Immediately in front of this boy, who was called Daphnephoros (laurel bearer), walked one of his nearest relatives, carrying an olive branch hung with laurel and flowers and having on the upper end a bronze ball from which hung several smaller balls. Another smaller ball was placed on the middle of the branch or pole (called κωπώ), which was then twined round with purple ribbons, and at the lower end with saffron ribbons. These balls were said to indicate the sun, stars and moon, while the ribbons referred to the days of the year, being 365 in number. The Daphnephoros, wearing a golden crown, or a wreath of laurel, richly dressed and partly holding the pole, was followed by a chorus of maidens carrying suppliant branches and singing a hymn to the god. The Daphnephoros dedicated a bronze tripod in the temple of Apollo, and Pausanias (ix. 10. 4) mentions the tripod dedicated there by Amphitryon when his son Heracles had been Daphnephoros. The festival is described by Proclus (in Photius cod. 239).

See also A. Mommsen, Feste der Stadt Athen (1898); C. O. Müller, Orchomenos (1844); article in Daremberg and Saglio’s Dictionnaire des antiquités.

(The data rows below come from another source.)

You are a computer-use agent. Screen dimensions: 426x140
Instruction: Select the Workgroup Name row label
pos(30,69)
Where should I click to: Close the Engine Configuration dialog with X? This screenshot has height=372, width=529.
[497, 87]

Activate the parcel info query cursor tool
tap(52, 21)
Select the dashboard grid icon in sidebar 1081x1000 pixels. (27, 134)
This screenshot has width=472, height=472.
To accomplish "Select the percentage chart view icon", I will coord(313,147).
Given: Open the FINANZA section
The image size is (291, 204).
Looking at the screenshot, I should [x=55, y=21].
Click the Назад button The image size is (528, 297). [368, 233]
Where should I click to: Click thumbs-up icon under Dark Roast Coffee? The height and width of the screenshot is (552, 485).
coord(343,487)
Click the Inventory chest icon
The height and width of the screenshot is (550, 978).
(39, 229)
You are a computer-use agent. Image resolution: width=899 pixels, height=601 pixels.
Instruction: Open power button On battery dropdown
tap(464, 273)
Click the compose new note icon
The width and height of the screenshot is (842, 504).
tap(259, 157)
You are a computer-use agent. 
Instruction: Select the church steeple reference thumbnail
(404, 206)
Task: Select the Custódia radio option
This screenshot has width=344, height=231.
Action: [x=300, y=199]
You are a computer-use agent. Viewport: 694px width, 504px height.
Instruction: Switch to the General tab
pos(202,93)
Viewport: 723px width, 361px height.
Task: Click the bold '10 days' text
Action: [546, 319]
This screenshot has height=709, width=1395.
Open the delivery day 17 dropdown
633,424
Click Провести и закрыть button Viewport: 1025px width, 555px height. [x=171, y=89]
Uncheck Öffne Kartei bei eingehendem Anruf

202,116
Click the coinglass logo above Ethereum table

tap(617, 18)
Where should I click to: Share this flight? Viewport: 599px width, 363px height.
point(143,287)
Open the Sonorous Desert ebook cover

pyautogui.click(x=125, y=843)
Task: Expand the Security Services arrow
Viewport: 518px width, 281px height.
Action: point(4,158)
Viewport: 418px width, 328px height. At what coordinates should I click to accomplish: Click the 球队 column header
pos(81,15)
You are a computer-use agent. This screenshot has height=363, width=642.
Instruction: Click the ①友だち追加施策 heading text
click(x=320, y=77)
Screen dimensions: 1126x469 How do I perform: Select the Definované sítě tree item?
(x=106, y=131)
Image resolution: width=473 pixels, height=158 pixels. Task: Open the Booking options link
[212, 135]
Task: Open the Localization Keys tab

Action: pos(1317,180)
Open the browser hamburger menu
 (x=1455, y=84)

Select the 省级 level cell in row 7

DAPHNIS, the legendary hero of the shepherds of Sicily, and reputed inventor of bucolic poetry. The chief authorities for his story are Diodorus Siculus, Aelian and Theocritus. According to his countryman Diodorus (iv. 84), and Aelian (Var. Hist., x. 18), Daphnis was the son of Hermes (in his character of the shepherd-god) and a Sicilian nymph, and was born or exposed and found by shepherds in a grove of laurels (whence his name.) He was brought up by the nymphs, or by shepherds, and became the owner of flocks and herds, which he tended while playing on the syrinx. When in the first bloom of youth, he won the affection of a nymph, who made him promise to love none but her, threatening that, if he proved unfaithful, he would lose his eyesight. He failed to keep his promise and was smitten with blindness. Daphnis, who endeavoured to console himself by playing the flute and singing shepherds’ songs, soon afterwards died. He fell from a cliff, or was changed into a rock, or was taken up to heaven by his father Hermes, who caused a spring of water to gush out from the spot where his son had been carried off. Ever afterwards the Sicilians offered sacrifices at this spring as an expiatory offering for the youth’s early death. There is little doubt that Aelian in his account follows Stesichorus (q.v.) of Himera, who in like manner had been blinded by the vengeance of a woman (Helen) and probably sang of the sufferings of Daphnis in his recantation. Nothing is said of Daphnis’s blindness by Theocritus, who dwells on his amour with Naïs; his victory over Menalcas in a poetical competition; his love for Xenea brought about by the wrath of Aphrodite; his wanderings through the woods while suffering the torments of unrequited love; his death just at the moment when Aphrodite, moved by compassion, endeavours (but too late) to save him; the deep sorrow, shared by nature and all created things, for his untimely end (Theocritus i. vii. viii.). A later form of the legend identifies Daphnis with a Phrygian hero, and makes him the teacher of Marsyas. The legend of Daphnis and his early death may be compared with those of Narcissus, Linus and Adonis—all beautiful youths cut off in their prime, typical of the luxuriant growth of vegetation in the spring, and its sudden withering away beneath the scorching summer sun.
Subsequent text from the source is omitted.